_STATED PROBLEM 1_
Duplicate the passage of the Revah tax opinion starting at "During 1997 and" and ending at "and Indigo Concepts, Inc.".
_STATED PROBLEM 2_
According to the Revah tax opinion, in which state did the petitioners reside when they filed their petitions?
_STATED PROBLEM 3_
Using the Revah tax opinion, explain why Haim's tax liability may be collected from the assets and income of Mrs. Revah.

_TEXT SEGMENT_

----------

DocketNumber: Docket Nos. 23331-08L, 24076-08L
Judges: COHEN
Filed Date: 12/9/2010
Status: Non-Precedential
Modified Date: 11/21/2020
Decisions will be entered for respondent.
COHEN,
All of the facts have been stipulated, and the stipulated facts are incorporated as our findings by this reference. Petitioners resided in California at the time they filed their petitions. Petitioners Haim Revah (Haim) and Yaakov Revah (Yaakov) are brothers (petitioners).
The case at docket No. *308 23331-08L involves deficiencies in Federal income tax that were assessed with respect to Haim's 1997 and 1998 tax returns that designated his filing status as married filing separately. Collection of Haim's tax liability from the assets and income of Mrs. Revah is permitted under California community property law to the extent such assets and income are community property. See
The case at docket No. 24076-08L involves deficiencies in Federal income tax that were assessed with respect to Yaakov's 1997 and 1998 tax returns.
During 1997 and 1998, petitioners were each 50-percent shareholders of Revatex, Inc., and SMJ American Manufacturing Co., Inc., both S corporations. In 1998, petitioners each became 50-percent shareholders of Indigo Concepts, Inc., an S corporation. During 1999, petitioners incorporated Revah Holdings, Inc., and were each 50-percent shareholders through 2001. Revah Holdings, Inc., filed Forms 1120S, U.S. Income Tax Return for an S Corporation, for tax years 1999 and 2000 on a consolidated basis with Revatex, Inc., SMJ American Manufacturing, *309 Co., Inc., and Indigo Concepts, Inc.

----------

_SUPPLIED INFORMATION_
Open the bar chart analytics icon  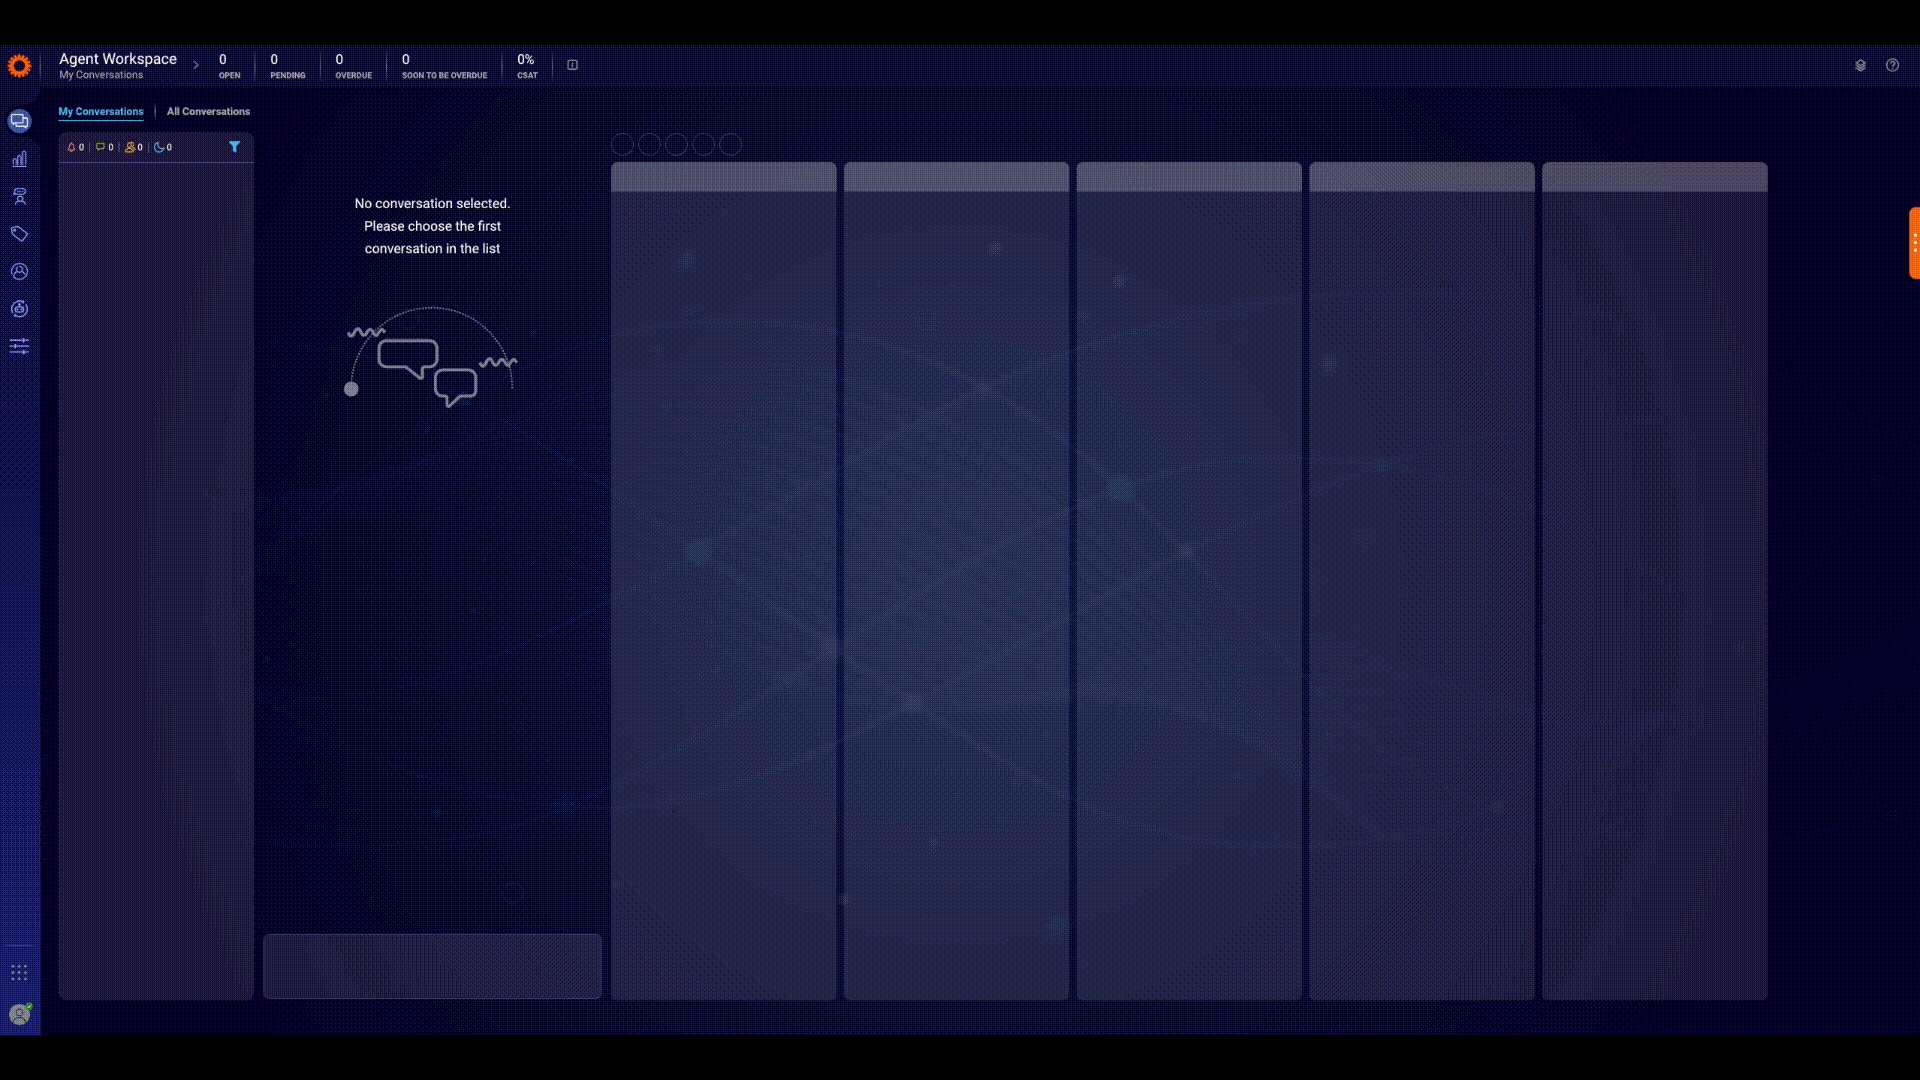pos(19,159)
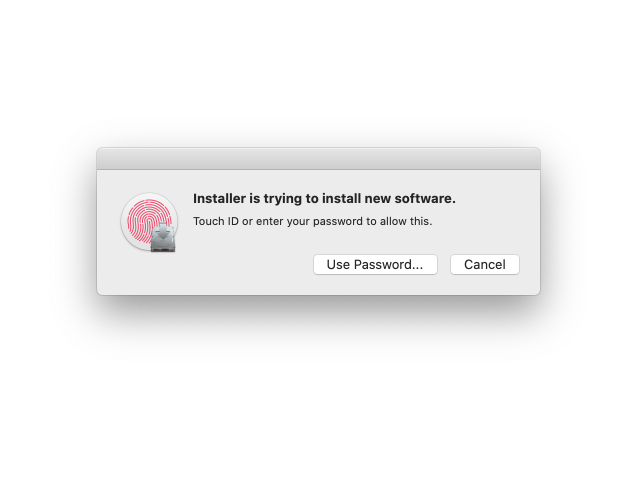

----------

_RIGHT ANSWER 1_
During 1997 and 1998, petitioners were each 50-percent shareholders of Revatex, Inc., and SMJ American Manufacturing Co., Inc., both S corporations. In 1998, petitioners each became 50-percent shareholders of Indigo Concepts, Inc., an S corporation. During 1999, petitioners incorporated Revah Holdings, Inc., and were each 50-percent shareholders through 2001. Revah Holdings, Inc., filed Forms 1120S, U.S. Income Tax Return for an S Corporation, for tax years 1999 and 2000 on a consolidated basis with Revatex, Inc., SMJ American Manufacturing, *309 Co., Inc., and Indigo Concepts, Inc.

_RIGHT ANSWER 2_
California.

_RIGHT ANSWER 3_
California community property law permits such collection. It applies only to the extent that her assets and income are community property.